Noch deutlicher reißen die beiden Hauptdarstellerinnen die Geschichte an sich – und überspielen die gelegentlichen dramaturgischen Stereotypen. Beide haben Physiognomien, die sich glaubwürdig an vergangene Zeiten anpassen. Luise Heyer („Westwind“) gibt die Pragmatische, die Realistin, sparsam verschenkt sie ihr Lächeln, häufiger im Einsatz ein strenger Zug um die Mundwinkel. Maria Ehrich verkörpert Marie, die Idealistin, die anfangs auch von ihrer älteren Schwester als Träumerin abgekanzelt wird.
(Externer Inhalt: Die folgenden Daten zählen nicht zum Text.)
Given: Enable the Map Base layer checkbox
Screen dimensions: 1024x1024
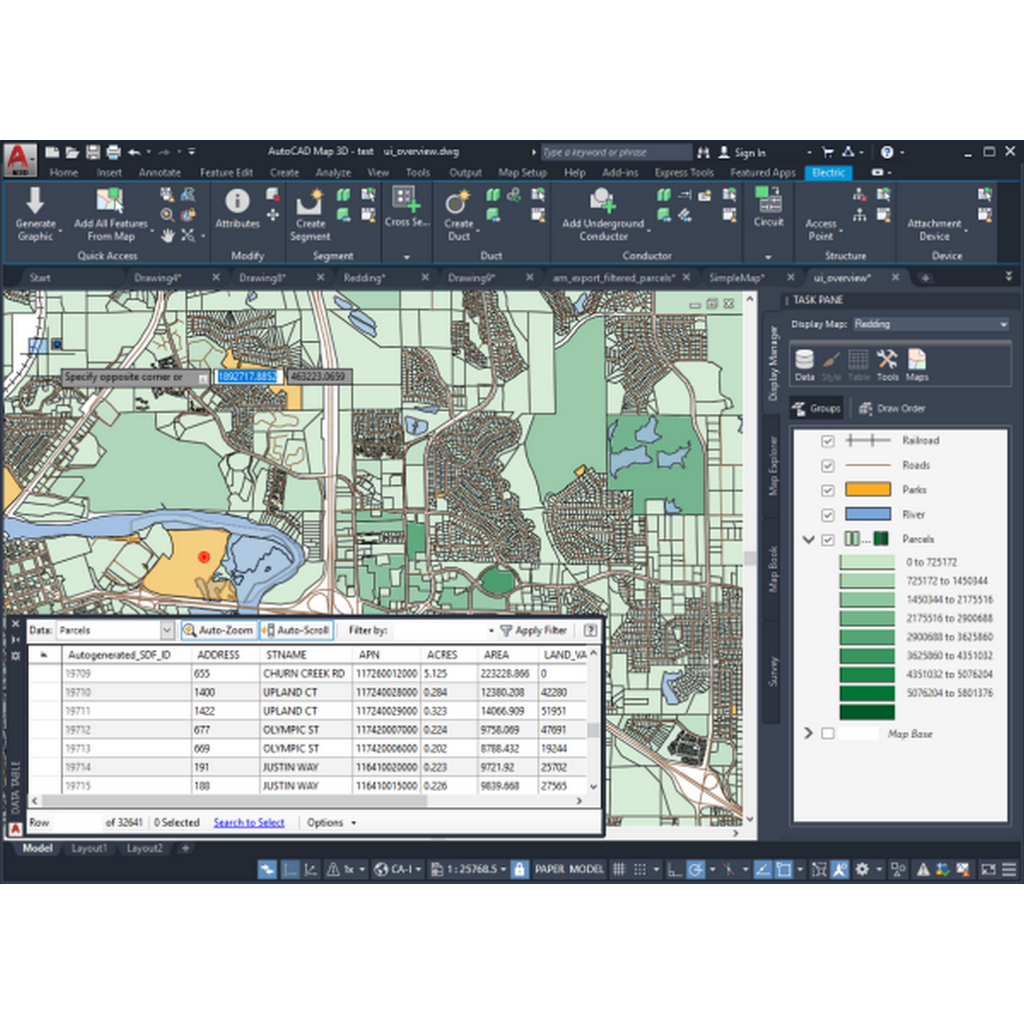Looking at the screenshot, I should pos(827,734).
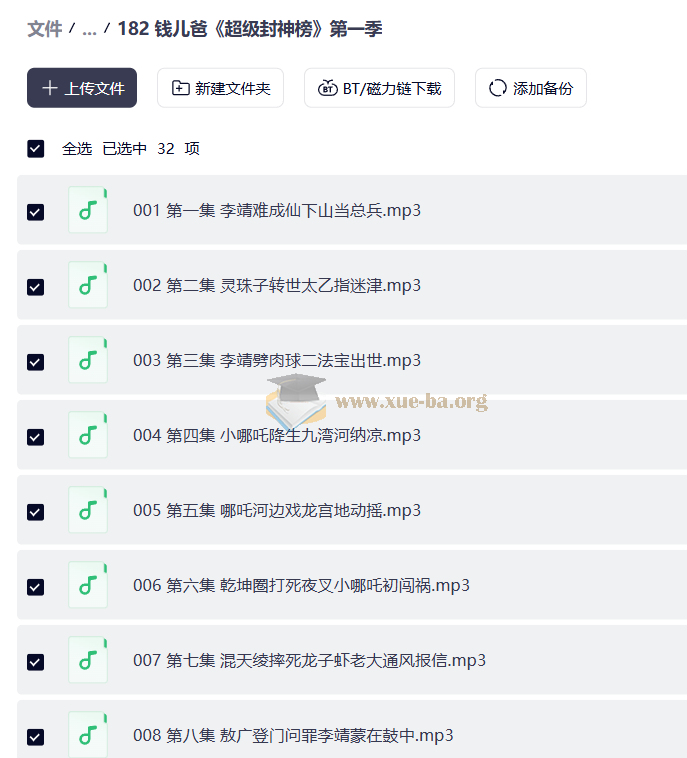Click the audio icon next to 007 第七集
The height and width of the screenshot is (758, 687).
point(88,660)
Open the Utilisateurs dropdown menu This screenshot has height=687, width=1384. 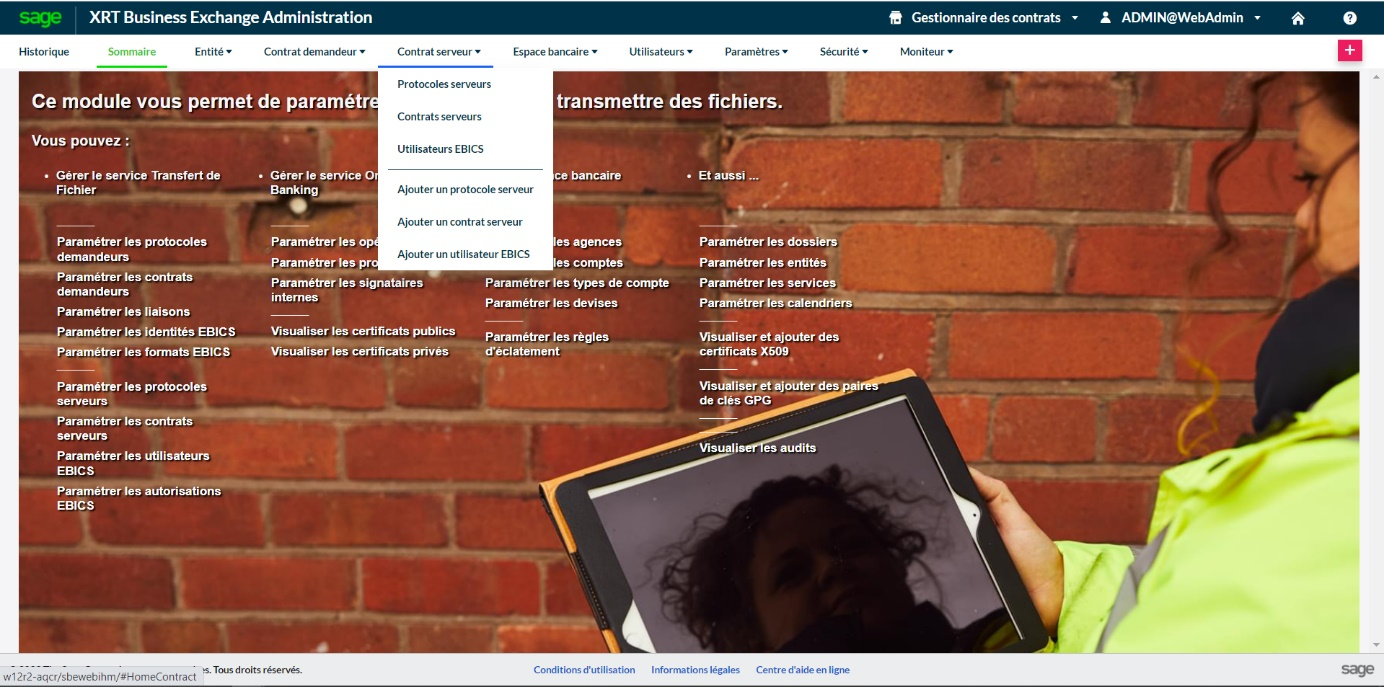point(661,51)
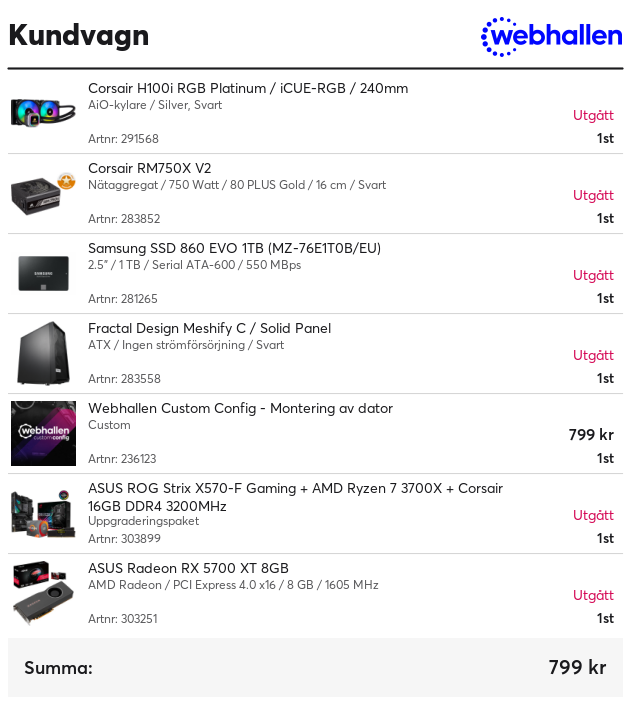Open the Fractal Design Meshify case image
Image resolution: width=630 pixels, height=706 pixels.
[x=43, y=353]
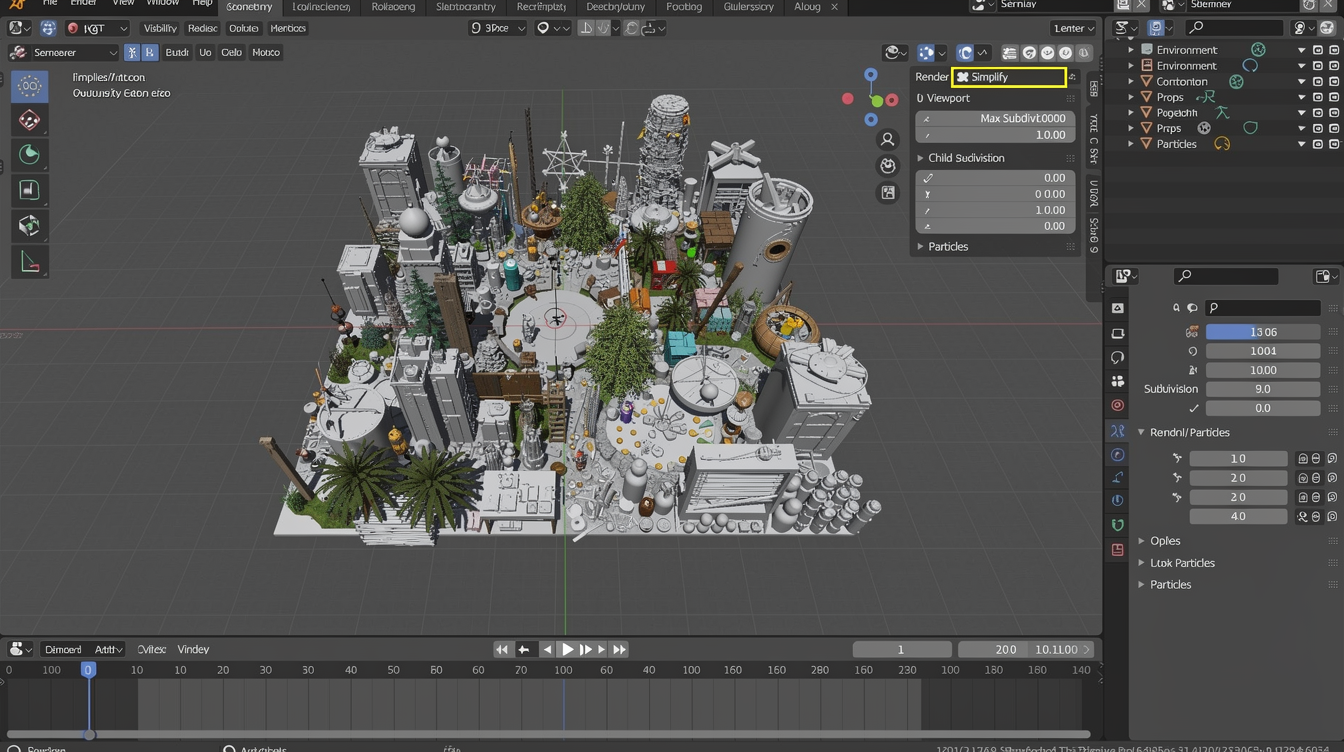Switch to the Rolkaoeng workspace tab

[x=393, y=7]

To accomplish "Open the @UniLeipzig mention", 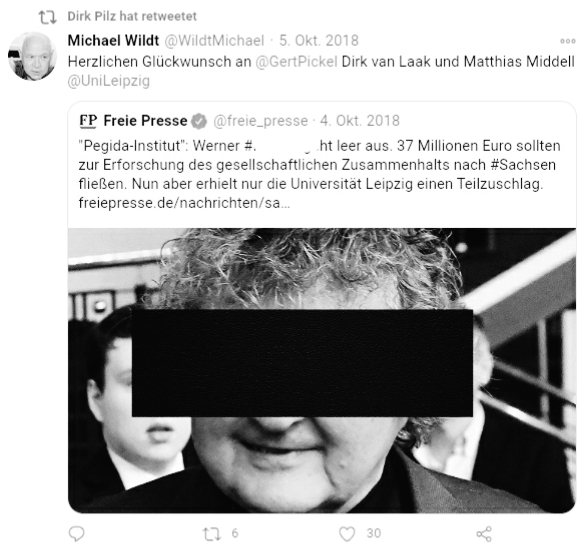I will [109, 81].
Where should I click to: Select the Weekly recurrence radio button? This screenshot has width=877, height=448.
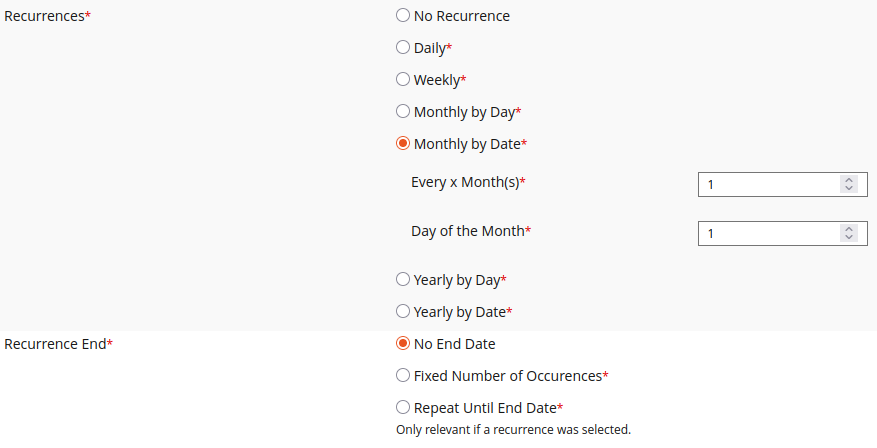click(x=403, y=79)
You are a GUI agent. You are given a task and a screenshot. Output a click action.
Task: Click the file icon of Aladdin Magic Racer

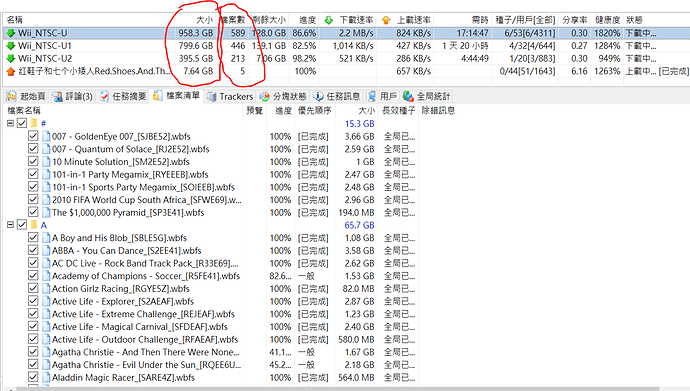[46, 377]
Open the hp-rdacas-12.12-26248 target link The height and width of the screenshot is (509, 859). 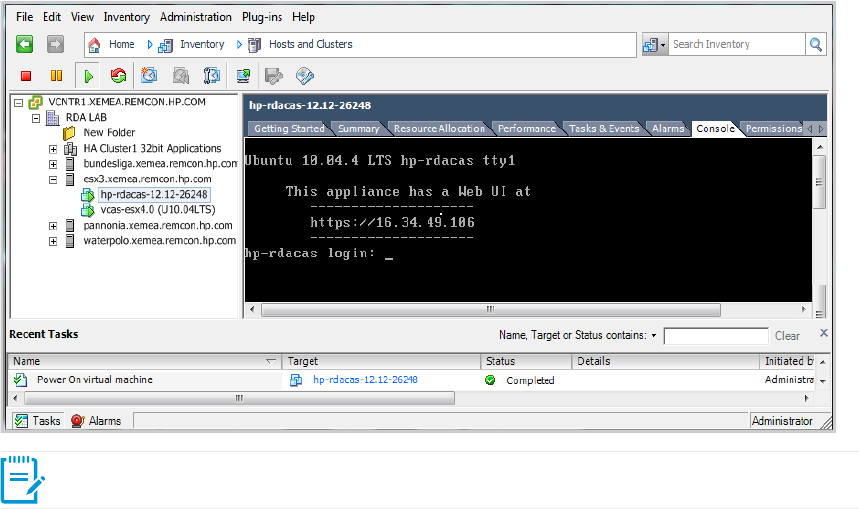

Die Schauspielerin hat neben ihren Fantasyfilmen „Rubinrot“, „Saphirblau“ und „Smaragdgrün“ immer wieder in zeitgeschichtlichen Dramen wie „Das Adlon“, „Dämmerung über Burma“ oder „Ku’damm 56“ überzeugt. Jetzt ist sie die Glasbläserin: Der blasse Teint ihres Gesichts auf dem dunklen Hintergrund der Stube, angestrahlt von der Flamme des Glasbrenners, gehören zu den eindringlichsten Bildern. Ein völlig anderes Bild, aber ähnlich in seiner ikonografischen Klarheit: Marie und Mr. Miles in der Kutsche nebeneinander sitzend, die Kamera auf beide frontal gerichtet – auch hier ist es der scharfe Kontrast zwischen dem Dunkel des Kutschenverdecks und den klar konturierten Gesichtern, der heraussticht aus der sonstigen Bildgestaltung. Diese „Exklusivität“ passt zum Inhalt: Der Amerikaner wird die geschäftliche Zukunft der Steinmanns sichern und bringt am Ende auch privates Glück nach Lauscha.